▶ **Directives**:
1. List every person named in the passage on political fundraising groups.
2. From the passage on political fundraising groups, quote the words between "Last year former" and "of doing business.", inclusive.

▶ **Text segment**:
Last year former MSNBC host Krystal Ball created the People's House Project to help Democratic candidates. So far, the group has raised $734,419 and paid its founder and staff almost half if its income ($339,300); candidates were allotted about 10 percent, and the rest, incredibly, covered the cost of doing business.

And here's a huckster who does business on a bipartisan basis: Brian Hampton, treasurer of Put Vets First PAC, uses veteran's issues to solicit funds. Since 2016, his group has raised over $4 million, but only $14,000 (.0035 percent) has been used to help Democrat and Republican candidates. Over $1.7 million was paid to one vendor, Outreach Calling, a telemarketing company that has raised more than $118 million on behalf of a dozen charities -- two of which have been forced to close by New York regulators. According to New York state government records, Outreach Calling keeps 90 percent of the money it brings in. There is some good news in all this. Campaigns & Elections magazine quotes Republican strategist Tony Marsh as saying: "The rise of scam PACs has created new energy for federal investigators." Last May, the FBI raided the offices of Scott Mackenzie, and Outreach Calling executives have been banned for life from fundraising in New York. In January, InfoCision agreed to pay $250,000 to settle a civil complaint filed by the U.S. Department of Justice on behalf of the Federal Trade Commission.

(Word and element location lines)
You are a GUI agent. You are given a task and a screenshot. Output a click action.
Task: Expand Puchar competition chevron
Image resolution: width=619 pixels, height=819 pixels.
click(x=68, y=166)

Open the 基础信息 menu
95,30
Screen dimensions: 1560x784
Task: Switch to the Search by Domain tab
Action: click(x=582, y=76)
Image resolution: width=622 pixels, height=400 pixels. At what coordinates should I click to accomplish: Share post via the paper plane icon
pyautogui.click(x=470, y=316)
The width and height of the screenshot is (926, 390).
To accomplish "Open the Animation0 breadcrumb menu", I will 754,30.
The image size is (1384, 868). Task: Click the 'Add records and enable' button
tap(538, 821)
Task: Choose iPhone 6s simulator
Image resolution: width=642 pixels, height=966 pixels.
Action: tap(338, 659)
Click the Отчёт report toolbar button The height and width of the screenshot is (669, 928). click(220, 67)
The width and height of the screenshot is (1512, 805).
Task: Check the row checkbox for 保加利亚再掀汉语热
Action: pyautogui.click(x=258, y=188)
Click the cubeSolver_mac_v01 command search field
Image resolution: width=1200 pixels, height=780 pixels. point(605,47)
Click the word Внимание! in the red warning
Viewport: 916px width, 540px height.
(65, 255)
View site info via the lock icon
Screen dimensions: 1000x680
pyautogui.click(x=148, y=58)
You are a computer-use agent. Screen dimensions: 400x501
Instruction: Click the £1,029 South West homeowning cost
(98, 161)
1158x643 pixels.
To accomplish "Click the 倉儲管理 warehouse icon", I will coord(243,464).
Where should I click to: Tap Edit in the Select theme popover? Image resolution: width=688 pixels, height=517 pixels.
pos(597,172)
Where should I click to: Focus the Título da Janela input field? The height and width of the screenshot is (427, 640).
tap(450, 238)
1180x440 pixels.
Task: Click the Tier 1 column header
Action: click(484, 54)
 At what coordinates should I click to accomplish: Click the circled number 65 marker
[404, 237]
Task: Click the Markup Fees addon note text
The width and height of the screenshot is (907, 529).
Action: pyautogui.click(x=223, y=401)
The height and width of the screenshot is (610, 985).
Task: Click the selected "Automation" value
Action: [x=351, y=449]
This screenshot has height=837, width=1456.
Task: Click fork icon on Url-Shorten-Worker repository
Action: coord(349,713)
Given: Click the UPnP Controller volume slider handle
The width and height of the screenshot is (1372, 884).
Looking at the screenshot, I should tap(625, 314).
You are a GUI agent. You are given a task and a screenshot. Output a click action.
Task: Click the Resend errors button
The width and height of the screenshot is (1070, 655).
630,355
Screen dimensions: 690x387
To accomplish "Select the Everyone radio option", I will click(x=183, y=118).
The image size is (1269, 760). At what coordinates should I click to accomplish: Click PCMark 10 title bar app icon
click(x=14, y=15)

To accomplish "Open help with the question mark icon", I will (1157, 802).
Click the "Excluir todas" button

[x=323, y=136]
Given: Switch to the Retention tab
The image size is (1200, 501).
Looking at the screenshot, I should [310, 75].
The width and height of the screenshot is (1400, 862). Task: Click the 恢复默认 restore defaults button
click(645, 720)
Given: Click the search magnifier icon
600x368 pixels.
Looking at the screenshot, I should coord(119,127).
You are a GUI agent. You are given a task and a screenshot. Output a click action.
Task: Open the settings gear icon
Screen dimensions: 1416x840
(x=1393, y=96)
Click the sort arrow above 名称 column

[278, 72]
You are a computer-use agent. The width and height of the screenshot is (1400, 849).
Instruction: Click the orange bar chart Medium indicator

▶ **Exercise solutions**:
1. Krystal Ball, Brian Hampton, Tony Marsh, Scott Mackenzie

2.
Last year former MSNBC host Krystal Ball created the People's House Project to help Democratic candidates. So far, the group has raised $734,419 and paid its founder and staff almost half if its income ($339,300); candidates were allotted about 10 percent, and the rest, incredibly, covered the cost of doing business.